[Extracted data entries]
========================================
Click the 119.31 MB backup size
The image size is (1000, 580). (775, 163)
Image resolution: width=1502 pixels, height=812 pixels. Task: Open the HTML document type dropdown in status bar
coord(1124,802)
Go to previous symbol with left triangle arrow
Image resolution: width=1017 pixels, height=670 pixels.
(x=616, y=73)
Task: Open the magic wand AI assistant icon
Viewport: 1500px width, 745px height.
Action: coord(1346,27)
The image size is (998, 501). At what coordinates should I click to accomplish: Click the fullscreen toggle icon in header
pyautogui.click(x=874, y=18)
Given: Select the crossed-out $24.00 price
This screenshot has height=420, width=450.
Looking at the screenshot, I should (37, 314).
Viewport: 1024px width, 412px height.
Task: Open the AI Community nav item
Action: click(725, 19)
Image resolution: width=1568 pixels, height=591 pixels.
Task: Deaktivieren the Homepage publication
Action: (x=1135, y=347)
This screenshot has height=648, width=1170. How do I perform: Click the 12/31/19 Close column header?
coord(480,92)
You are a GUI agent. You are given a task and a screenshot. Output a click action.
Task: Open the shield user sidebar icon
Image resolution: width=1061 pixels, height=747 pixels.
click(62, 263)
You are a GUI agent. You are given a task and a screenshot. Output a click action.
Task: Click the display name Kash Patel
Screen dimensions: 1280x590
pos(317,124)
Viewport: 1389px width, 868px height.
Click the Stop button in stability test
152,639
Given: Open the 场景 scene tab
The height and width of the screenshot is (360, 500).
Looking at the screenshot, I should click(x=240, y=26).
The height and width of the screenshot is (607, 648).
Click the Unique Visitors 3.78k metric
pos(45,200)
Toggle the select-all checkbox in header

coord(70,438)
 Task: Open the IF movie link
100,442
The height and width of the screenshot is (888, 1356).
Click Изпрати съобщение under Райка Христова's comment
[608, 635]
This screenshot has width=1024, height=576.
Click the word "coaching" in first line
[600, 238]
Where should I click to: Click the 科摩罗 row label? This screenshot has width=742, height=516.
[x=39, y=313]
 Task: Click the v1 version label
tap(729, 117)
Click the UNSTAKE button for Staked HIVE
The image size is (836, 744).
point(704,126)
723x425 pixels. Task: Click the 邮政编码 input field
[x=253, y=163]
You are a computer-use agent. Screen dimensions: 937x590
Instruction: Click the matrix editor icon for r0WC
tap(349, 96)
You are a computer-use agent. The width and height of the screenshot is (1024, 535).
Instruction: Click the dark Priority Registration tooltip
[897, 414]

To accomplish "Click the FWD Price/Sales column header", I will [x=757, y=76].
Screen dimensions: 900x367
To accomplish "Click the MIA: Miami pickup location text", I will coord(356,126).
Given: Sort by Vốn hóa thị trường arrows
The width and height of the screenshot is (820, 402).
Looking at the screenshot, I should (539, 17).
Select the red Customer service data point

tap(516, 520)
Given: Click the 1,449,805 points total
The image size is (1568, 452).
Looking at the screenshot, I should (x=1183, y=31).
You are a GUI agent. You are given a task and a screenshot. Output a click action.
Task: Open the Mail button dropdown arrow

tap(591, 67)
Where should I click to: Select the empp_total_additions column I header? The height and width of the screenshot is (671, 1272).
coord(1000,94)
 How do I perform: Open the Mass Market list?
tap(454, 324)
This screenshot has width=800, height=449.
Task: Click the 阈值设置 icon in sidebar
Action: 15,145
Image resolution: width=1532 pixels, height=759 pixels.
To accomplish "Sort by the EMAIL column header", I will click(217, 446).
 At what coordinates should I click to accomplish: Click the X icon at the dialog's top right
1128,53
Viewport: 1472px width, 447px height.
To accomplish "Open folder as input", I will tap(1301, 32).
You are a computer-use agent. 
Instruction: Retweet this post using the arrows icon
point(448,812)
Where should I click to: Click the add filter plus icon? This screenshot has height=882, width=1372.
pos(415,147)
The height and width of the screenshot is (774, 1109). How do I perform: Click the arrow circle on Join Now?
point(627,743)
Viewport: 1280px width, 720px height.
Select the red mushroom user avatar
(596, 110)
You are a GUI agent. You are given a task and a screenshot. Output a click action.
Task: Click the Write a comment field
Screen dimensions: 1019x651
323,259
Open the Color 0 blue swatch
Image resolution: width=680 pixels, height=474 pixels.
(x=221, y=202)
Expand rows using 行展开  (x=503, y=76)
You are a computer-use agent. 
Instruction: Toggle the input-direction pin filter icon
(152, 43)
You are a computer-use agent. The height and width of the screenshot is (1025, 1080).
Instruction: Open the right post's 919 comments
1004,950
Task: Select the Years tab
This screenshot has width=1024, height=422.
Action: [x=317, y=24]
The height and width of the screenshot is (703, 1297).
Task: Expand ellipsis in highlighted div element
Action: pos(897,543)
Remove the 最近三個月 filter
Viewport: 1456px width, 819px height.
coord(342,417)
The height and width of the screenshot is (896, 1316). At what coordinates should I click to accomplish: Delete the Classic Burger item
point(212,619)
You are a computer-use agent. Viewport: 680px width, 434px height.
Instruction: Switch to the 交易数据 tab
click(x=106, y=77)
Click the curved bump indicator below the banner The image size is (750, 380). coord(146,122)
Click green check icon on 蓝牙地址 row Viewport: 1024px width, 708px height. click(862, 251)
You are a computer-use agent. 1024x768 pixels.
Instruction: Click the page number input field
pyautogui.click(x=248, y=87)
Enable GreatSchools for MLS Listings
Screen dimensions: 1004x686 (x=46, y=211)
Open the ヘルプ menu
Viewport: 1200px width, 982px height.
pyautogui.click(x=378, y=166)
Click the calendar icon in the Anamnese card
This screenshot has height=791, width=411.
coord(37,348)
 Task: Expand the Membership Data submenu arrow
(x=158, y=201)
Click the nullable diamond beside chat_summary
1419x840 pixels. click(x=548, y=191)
========================================
> What you need to do:
Rewrite all the records with every instance of "GUI agent" changed to "desktop agent", leaving everything else as it is.

> Task answer:
Click the 119.31 MB backup size
The image size is (1000, 580). (775, 163)
Image resolution: width=1502 pixels, height=812 pixels. Task: Open the HTML document type dropdown in status bar
coord(1124,802)
Go to previous symbol with left triangle arrow
Image resolution: width=1017 pixels, height=670 pixels.
(x=616, y=73)
Task: Open the magic wand AI assistant icon
Viewport: 1500px width, 745px height.
Action: coord(1346,27)
The image size is (998, 501). At what coordinates should I click to accomplish: Click the fullscreen toggle icon in header
pyautogui.click(x=874, y=18)
Given: Select the crossed-out $24.00 price
This screenshot has height=420, width=450.
Looking at the screenshot, I should (37, 314).
Viewport: 1024px width, 412px height.
Task: Open the AI Community nav item
Action: click(725, 19)
Image resolution: width=1568 pixels, height=591 pixels.
Task: Deaktivieren the Homepage publication
Action: (x=1135, y=347)
This screenshot has height=648, width=1170. How do I perform: Click the 12/31/19 Close column header?
coord(480,92)
You are a desktop agent. You are given a task and a screenshot. Output a click action.
Task: Open the shield user sidebar icon
Image resolution: width=1061 pixels, height=747 pixels.
click(62, 263)
You are a desktop agent. You are given a task and a screenshot. Output a click action.
Task: Click the display name Kash Patel
Screen dimensions: 1280x590
pos(317,124)
Viewport: 1389px width, 868px height.
Click the Stop button in stability test
152,639
Given: Open the 场景 scene tab
The height and width of the screenshot is (360, 500).
Looking at the screenshot, I should click(x=240, y=26).
The height and width of the screenshot is (607, 648).
Click the Unique Visitors 3.78k metric
pos(45,200)
Toggle the select-all checkbox in header

coord(70,438)
 Task: Open the IF movie link
100,442
The height and width of the screenshot is (888, 1356).
Click Изпрати съобщение under Райка Христова's comment
[608, 635]
This screenshot has width=1024, height=576.
Click the word "coaching" in first line
[600, 238]
Where should I click to: Click the 科摩罗 row label? This screenshot has width=742, height=516.
[x=39, y=313]
 Task: Click the v1 version label
tap(729, 117)
Click the UNSTAKE button for Staked HIVE
The image size is (836, 744).
point(704,126)
723x425 pixels. Task: Click the 邮政编码 input field
[x=253, y=163]
You are a computer-use agent. Screen dimensions: 937x590
Instruction: Click the matrix editor icon for r0WC
tap(349, 96)
You are a computer-use agent. The width and height of the screenshot is (1024, 535).
Instruction: Click the dark Priority Registration tooltip
[897, 414]

To accomplish "Click the FWD Price/Sales column header", I will [x=757, y=76].
Screen dimensions: 900x367
To accomplish "Click the MIA: Miami pickup location text", I will coord(356,126).
Given: Sort by Vốn hóa thị trường arrows
The width and height of the screenshot is (820, 402).
Looking at the screenshot, I should (539, 17).
Select the red Customer service data point

tap(516, 520)
Given: Click the 1,449,805 points total
The image size is (1568, 452).
Looking at the screenshot, I should (x=1183, y=31).
You are a desktop agent. You are given a task and a screenshot. Output a click action.
Task: Open the Mail button dropdown arrow

tap(591, 67)
Where should I click to: Select the empp_total_additions column I header? The height and width of the screenshot is (671, 1272).
coord(1000,94)
 How do I perform: Open the Mass Market list?
tap(454, 324)
This screenshot has width=800, height=449.
Task: Click the 阈值设置 icon in sidebar
Action: 15,145
Image resolution: width=1532 pixels, height=759 pixels.
To accomplish "Sort by the EMAIL column header", I will click(217, 446).
 At what coordinates should I click to accomplish: Click the X icon at the dialog's top right
1128,53
Viewport: 1472px width, 447px height.
To accomplish "Open folder as input", I will tap(1301, 32).
You are a computer-use agent. 
Instruction: Retweet this post using the arrows icon
point(448,812)
Where should I click to: Click the add filter plus icon? This screenshot has height=882, width=1372.
pos(415,147)
The height and width of the screenshot is (774, 1109). How do I perform: Click the arrow circle on Join Now?
point(627,743)
Viewport: 1280px width, 720px height.
Select the red mushroom user avatar
(596, 110)
You are a desktop agent. You are given a task and a screenshot. Output a click action.
Task: Click the Write a comment field
Screen dimensions: 1019x651
323,259
Open the Color 0 blue swatch
Image resolution: width=680 pixels, height=474 pixels.
(x=221, y=202)
Expand rows using 行展开  (x=503, y=76)
You are a computer-use agent. 
Instruction: Toggle the input-direction pin filter icon
(152, 43)
You are a computer-use agent. The height and width of the screenshot is (1025, 1080).
Instruction: Open the right post's 919 comments
1004,950
Task: Select the Years tab
This screenshot has width=1024, height=422.
Action: [x=317, y=24]
The height and width of the screenshot is (703, 1297).
Task: Expand ellipsis in highlighted div element
Action: pos(897,543)
Remove the 最近三個月 filter
Viewport: 1456px width, 819px height.
coord(342,417)
The height and width of the screenshot is (896, 1316). At what coordinates should I click to accomplish: Delete the Classic Burger item
point(212,619)
You are a computer-use agent. Viewport: 680px width, 434px height.
Instruction: Switch to the 交易数据 tab
click(x=106, y=77)
Click the curved bump indicator below the banner The image size is (750, 380). coord(146,122)
Click green check icon on 蓝牙地址 row Viewport: 1024px width, 708px height. click(862, 251)
You are a computer-use agent. 1024x768 pixels.
Instruction: Click the page number input field
pyautogui.click(x=248, y=87)
Enable GreatSchools for MLS Listings
Screen dimensions: 1004x686 (x=46, y=211)
Open the ヘルプ menu
Viewport: 1200px width, 982px height.
pyautogui.click(x=378, y=166)
Click the calendar icon in the Anamnese card
This screenshot has height=791, width=411.
coord(37,348)
 Task: Expand the Membership Data submenu arrow
(x=158, y=201)
Click the nullable diamond beside chat_summary
1419x840 pixels. click(x=548, y=191)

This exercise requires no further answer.